==== GIVEN TEXT ====

Before you launch something, surely everyone in a startup is the product manager, to one degree or another?

Even if said product is the startup itself, and the customers are angels/VCs/...

I agree with this. Do not hire a PM who can't code, doesn't have design experience, and can't bring business in the door. Big company PM experience is not an asset here. I was a Microsoft PM before, and it did not prepare me one bit for the rigors of startup life.

All startups need three things: 1) coding, 2) product design, 3) hustle. Ideally everyone can do all three. The ideal PM can do both #2 and #3.

At MSFT, were you "program", "project", or "product"? My understanding, three very different, frequently confused roles there.
Program Manager -- it was closest to the metal (work day to day with engineers, designers, testers, and marketing) -- but was far too much paper pushing.
I was a program manager intern; compared to what I now know about product management, it was too far from actual code and too far from actual users to really be useful. However, as an internship it taught me a hell of a lot.
I'm just wondering why you find it necessary for a PM to code?

I've seen this sentiment a lot around HN and find it curious. I've worked with many Product Managers were fairly technical but weren't going to do any coding (or architecture).

The prevailing attitude on HN is that all founders and early employees at a startup must be coders. As a technical person with a business background (and MBA in progress) I find this attitude short-sighted, since technical employees with business background can bring a LOT of value to a startup vs hiring yet another programmer.
> The prevailing attitude on HN is that all founders and early employees at a startup must be coders.

That's not quite right, but code is the product.

> As a technical person with a business background (and MBA in progress) I find this attitude short-sighted, since technical employees with business background can bring a LOT of value to a startup vs hiring yet another programmer.

I'll bite - what value do you bring that exceeds the value of a coder? I'll assume that you're not coding, so be specific about what that business background provides.

Note - coders can talk with customers, get requirements, etc. Some of us own suits and have some VC "greenstamps" to cash in.

I forgot to ask. When is that value "full-time" and what should happen before then?

While this whole line of disucssion has been about "code", I'm interested in how things might be different when for "not software" products.

I agree with you -- not everyone has to code. I am not against non-technical founders at all. The great nontech cofounders are people who can either design or hustle with the best of them. Those are the phenomenal non-technical cofounders.

Note: MBA does not a hustler make. MBAs are made to be great at working for others in larger organizations. But getting an MBA does not preclude hustle, nor value to a startup.

He didn't mean a PM has to do all three things, just one of them, or ideally two.

The ambiguity of Boolean expressions in English is strangely fascinating.

They don't have to code, they just have to be able to do everything else not coding.

When you're starting out (like 2 or 3 people) -- it's ideal if everyone can move the needle in big ways.

A PM at that stage (someone who just writes specs / defines the product) becomes dead weight if they can't also design or hustle.

"Translate vision into execution." what?

Here's what I see a Product Managers Role to be.

1. Define the Product Features. Take input from all relevant stakeholders (Customers and execs) and translate this into a set of product features. Document and distribute. Clarify any concerns between stakeholders.

2. Clearly define features. An extension of point 1. Work with design and technical teams to make sure that the features are clearly defined for everyone working on the product.

3. Clearly Communicate Features. Document the heck out of the product features. PRDs, IA, UI Designs all need to be clearly documented. Then COMMUNICATE these features back to all stakeholders. If someone doesn't understand a feature its the PM's role to make sure they do.

==== DATA BLOCK ====

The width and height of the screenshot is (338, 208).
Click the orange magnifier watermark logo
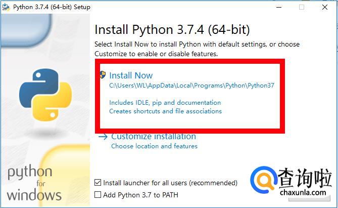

====

- [STATED GOAL]: In the discussion of startup product managers, what three things does one commenter say all startups need? Use only the discussion of startup product managers.

- [ANSWER IN FULL]: Coding, product design, and hustle.